Note that decomposition of batch normalization on normalization itself and channelwise scaling here is just a common **implementation** choice. In general "batch normalization" always assumes normalization + scaling.

In [77]:
class BatchNormalization(Module):
    EPS = 1e-3
    
    def __init__(self, alpha = 0.):
        super(BatchNormalization, self).__init__()
        self.alpha = alpha
        self.moving_mean = 0 
        self.moving_variance = 0
        self.batch_var = None
        self.batch_std = None
        self.batch_mean = None

        
    def updateOutput(self, input):
        # Your code goes here. ################################################
        # use self.EPS please

        if self.training:
            N = input.shape[0]
            self.batch_mean = np.mean(input, axis = 0)
            self.batch_var = np.var(input, axis = 0)      
            self.moving_mean = self.alpha *self.moving_mean  + (1-self.alpha)*self.batch_mean
            self.moving_variance = self.alpha *self.moving_variance + (1-self.alpha)*self.batch_var
            self.batch_std = np.sqrt(self.batch_var + self.EPS)
            self.output = np.divide((input - self.batch_mean),self.batch_std)
        else: 
            self.output = np.divide((input - self.moving_mean),np.sqrt(self.moving_variance+self.EPS))
            
        return self.output
    
    def updateGradInput(self, input, gradOutput):
        # Your code goes here. ################################################
        n = input.shape[0]
        g = self.batch_std 
        E2 = np.eye(n)-1/n
        u = input - self.batch_mean
        grad_BN = \
            np.array([(1/g[i])*E2-1/((n)*g[i]**3)*np.outer(u[:,i],u[:,i].dot(E2))\
                   for i in range(input.shape[1])])
        self.gradInput = np.array([grad_BN[k,:,:].dot(gradOutput[:,k]) for k in range(gradOutput.shape[1])]).T
        
#         n = input.shape[0]
#         E2 = np.eye(n)-1/n
        
#         self.gradInput = []
        
#         for b, o, std, mean in zip(input.T, gradOutput.T, self.batch_std, self.batch_mean):
            
#             x_centred = np.repeat(np.subtract(b[np.newaxis,:], mean),  n, axis=0).T
#             difsqrt = np.divide(x_centred.T @ E2, np.multiply(n,std))
#             grad = np.subtract(np.multiply(E2,std), np.multiply(x_centred,difsqrt))/np.power(std,2)
#             self.gradInput.append(o @ grad)
    
#         self.gradInput = np.array(self.gradInput).T
        
        return self.gradInput
    
    def __repr__(self):
        return "BatchNormalization"
    
#         x_centred = np.repeat((input.T-self.batch_mean),  n, axis=0).T
#         print('x_centred', x_centred)
#         print('self.batch_std', self.batch_std)
#         difsqrt = (x_centred.T    @ E2/(n*self.batch_std))
#         self.gradInput = (E2*self.batch_std-x_centred*difsqrt)/self.batch_std**2
#         self.gradInput = (gradOutput.T @ self.gradInput).T

In [79]:
# def test_BatchNormalization():
#     np.random.seed(42)
#     torch.manual_seed(42)

#     batch_size, n_in = 32, 16
#     for _ in range(100):
#         # layers initialization
#         slope = np.random.uniform(0.01, 0.05)
#         alpha = 0.9
#         custom_layer = BatchNormalization(alpha)
#         custom_layer.train()
#         torch_layer = torch.nn.BatchNorm1d(n_in, eps=custom_layer.EPS, momentum=1.-alpha, affine=False)
#         custom_layer.moving_mean = torch_layer.running_mean.numpy().copy()
#         custom_layer.moving_variance = torch_layer.running_var.numpy().copy()
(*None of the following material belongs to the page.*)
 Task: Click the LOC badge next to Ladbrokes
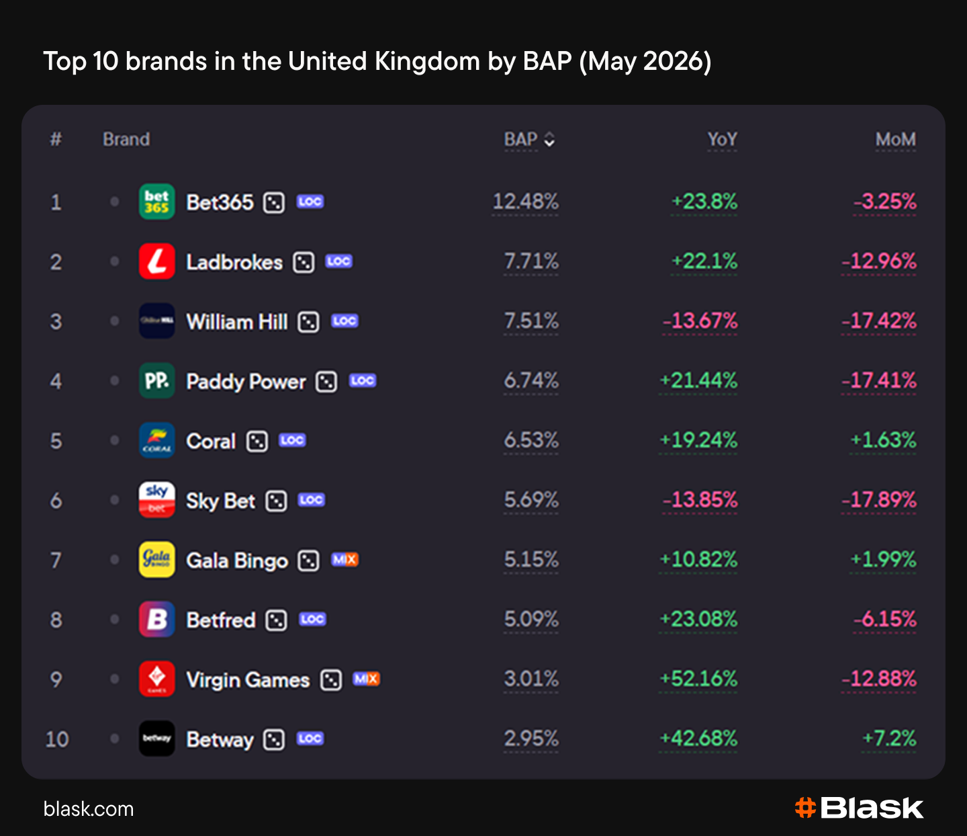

#         layer_input = np.random.uniform(-5, 5, (batch_size, n_in)).astype(np.float32)
#         next_layer_grad = np.random.uniform(-5, 5, (batch_size, n_in)).astype(np.float32)

# #         # 1. check layer output
#         custom_layer_output = custom_layer.updateOutput(layer_input)
#         layer_input_var = Variable(torch.from_numpy(layer_input), requires_grad=True)
#         torch_layer_output_var = torch_layer(layer_input_var)
# #         print(torch_layer_output_var.data.numpy())
# #         print(custom_layer_output)
#         print('1', np.allclose(torch_layer_output_var.data.numpy(), custom_layer_output, atol=1e-6))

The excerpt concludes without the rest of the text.